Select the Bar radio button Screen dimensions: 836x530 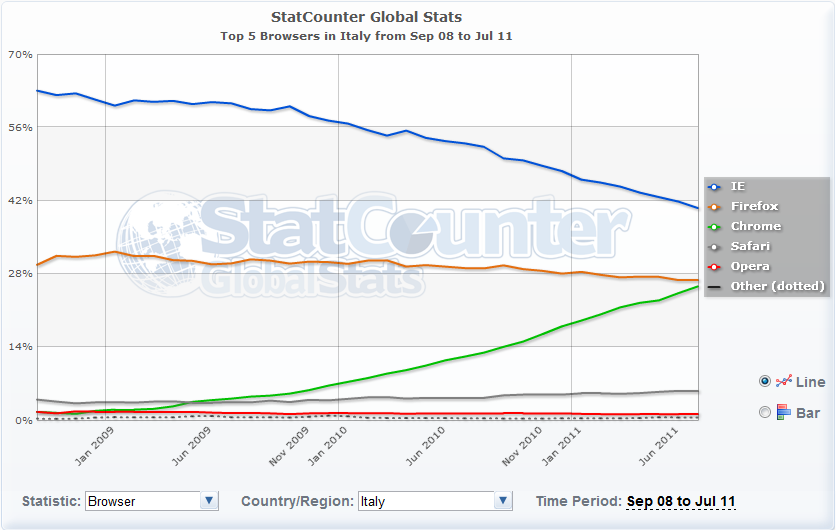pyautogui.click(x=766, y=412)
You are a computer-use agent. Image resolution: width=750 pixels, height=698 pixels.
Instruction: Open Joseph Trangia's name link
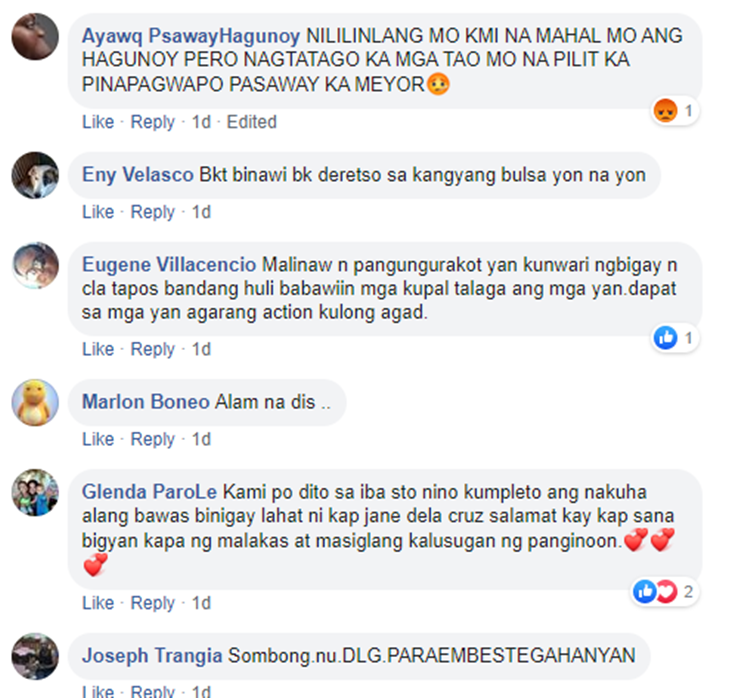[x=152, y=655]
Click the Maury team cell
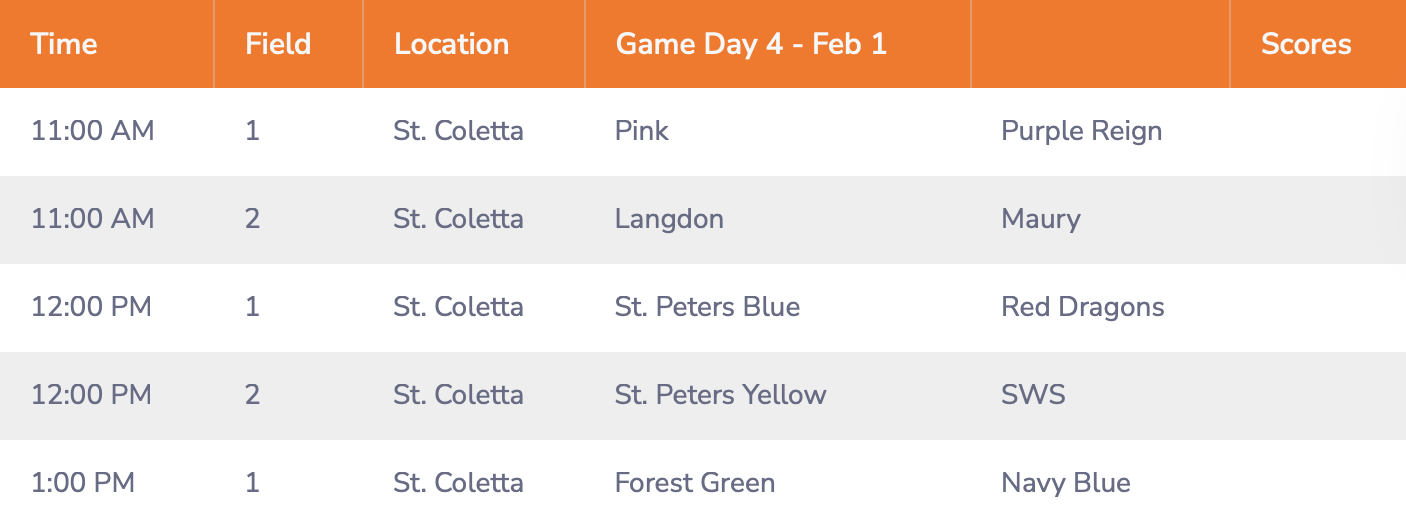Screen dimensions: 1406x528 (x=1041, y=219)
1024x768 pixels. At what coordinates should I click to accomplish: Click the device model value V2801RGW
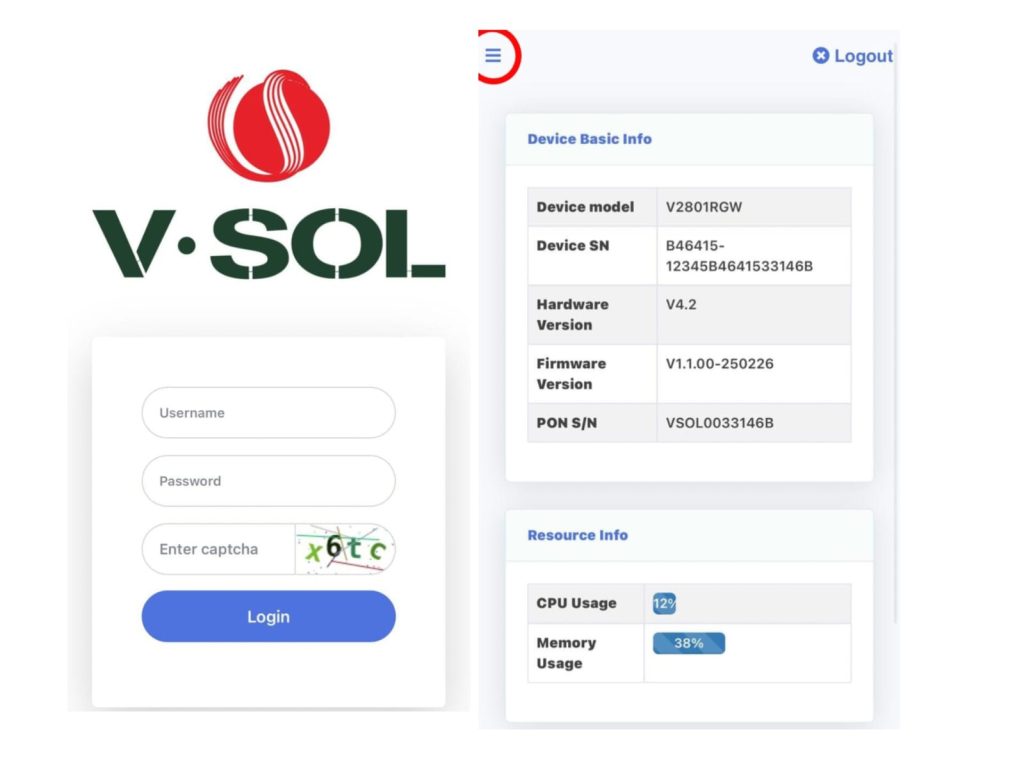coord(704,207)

——————————

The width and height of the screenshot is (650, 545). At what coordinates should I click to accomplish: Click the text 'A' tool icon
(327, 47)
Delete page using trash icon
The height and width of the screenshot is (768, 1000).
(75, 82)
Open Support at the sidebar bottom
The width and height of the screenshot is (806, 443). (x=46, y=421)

——————————

What needs to be done
Please copy out the items word for word, starting with the line that contains "You are a computer-use" and going on through the line that contains "coord(704,207)", both of those lines included. Leave the pictures out.

Response
You are a computer-use agent. Image resolution: width=750 pixels, height=698 pixels.
Instruction: Open Joseph Trangia's name link
[x=152, y=655]
Click the Maury team cell
Screen dimensions: 1406x528 (x=1041, y=219)
1024x768 pixels. At what coordinates should I click to accomplish: Click the device model value V2801RGW
coord(704,207)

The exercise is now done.